Eng (SHAR-let); Fre (shahr-LOT); German (shahr-LOT-teh); Swedish (har-LOT)
Pretty, lacy and irresistibly feminine,she is everything from a Southern Belle to a French princess. Despite its uber femininity, the name is actually a feminine form of Charles, which, in turn, is from an old Germanic source meaning “man.” So much for being the ultra feminine name! But beyond its butch meaning the name has lots of feminine associations which outweigh its “manly” origins.
Charlotte first appeared in France as a feminine form of the diminutive Charlot (SHAHR-lo). Both Charles and Charlotte became very common names among French nobility and royalty, in fact, Marie-Antoinette had a daughter named Charlotte. Through intermarriages among European royalty, the name eventually crept into Italian and German Royal houses giving us such off shoots as Carlotta and Carla.
It was the Germans, however, who gave the English speaking world this name. Charlotte seems to have adorned the British throne just when George III took Charlotte of Mecklenberg as his wife, (the city of Charlotte in North Carolina was named for her). Queen Charlotte eventually had a junior Charlotte who would later be known as Princess Charlotte Princess Royal.
Not coincidentally, Charlotte Bronte (b. 1812), was born just a few years after George III married his German princess. The princess of Mecklenberg seemed to have commenced a huge Charlotte craze after she had ascended the throne. The name reached the United States where it enjoyed considerable favor til the turn of the century.

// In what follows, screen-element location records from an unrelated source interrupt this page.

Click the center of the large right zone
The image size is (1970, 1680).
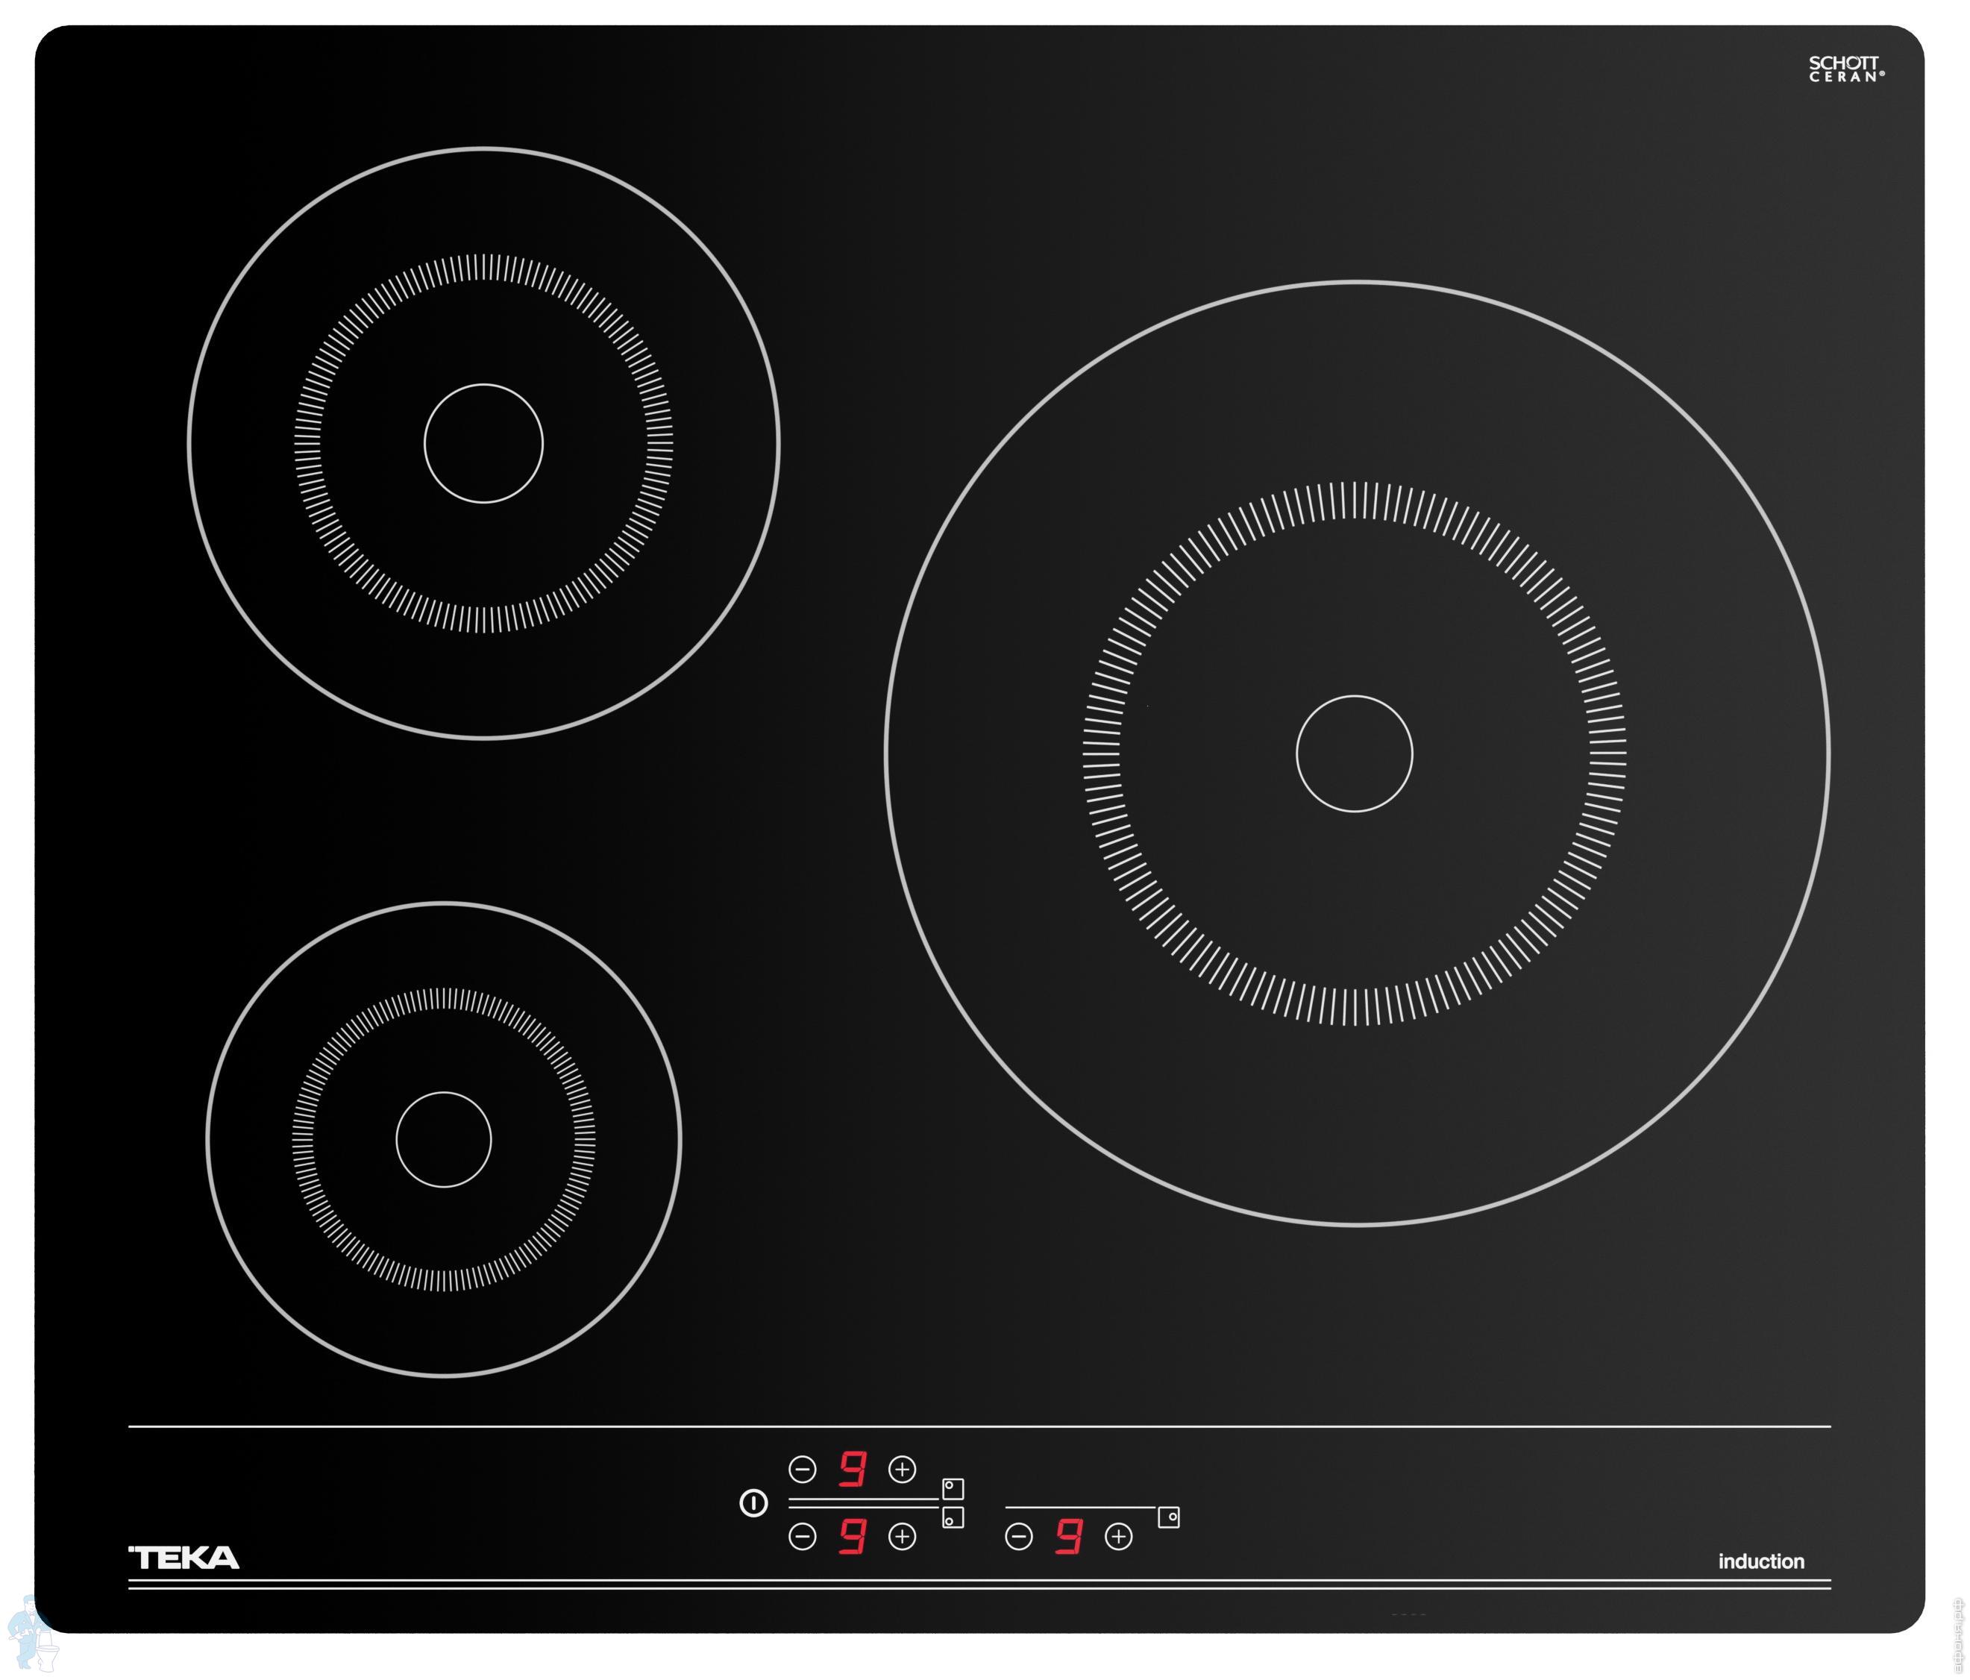coord(1354,754)
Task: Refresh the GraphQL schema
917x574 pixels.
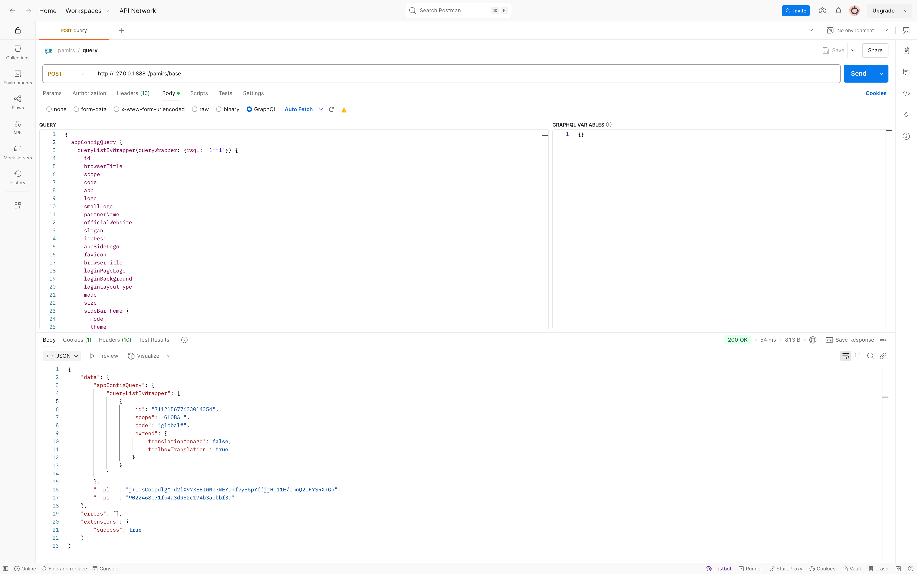Action: pyautogui.click(x=331, y=109)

So far, in American history, the highest Charlotte ranked was # 50 in 1944. She seemed to decline for the next decades thereafter, but is climbing back up the charts. In 2000, for example, Charlotte was all the way down # 289. Just last year, however, she popped back up at # 87, perhaps Sex and the City has something to do with this. Meanwhile in France, Charlotte comes in at # 29. In England her popularity is still explosive, coming in at # 12. Her nicknames include Charlie, Carly, Harly, Lottie and even Tottie. Her designated name day in France is July 16.
Charlotte is also used in the Czech Republic, German-Speaking countries, the Netherlands and Scandinavia.
Other forms of the name include:
- Šarlota (Czech)
- Charlott (Danish/Norwegian/Swedish)
- Arlotte (Dutch: contraction of Charlotte)
- Lotje (Dutch: initially a diminutive form, used as an independent given name)
- Charlotta (German/Icelandic)
- Lotta/Lotte/Lottie (German/Danish/Dutch/Norwegian/Swedish: initially diminutive forms, used as independent given names)
- Séarlait (Irish/Gaelic: SHER-lat)
- Carlotta (Italian)
- Szarlota (Polish: obscure)
- Teárlag (Scottish/Gaelic: CHAR-lak)
- Carlota (Spanish/Portuguese)
- Lotten (Swedish: initially a diminutive form, used as an independent given name on occasion).
German diminutives include, Löttchen, Lottchen, Schlotte and Schlotti.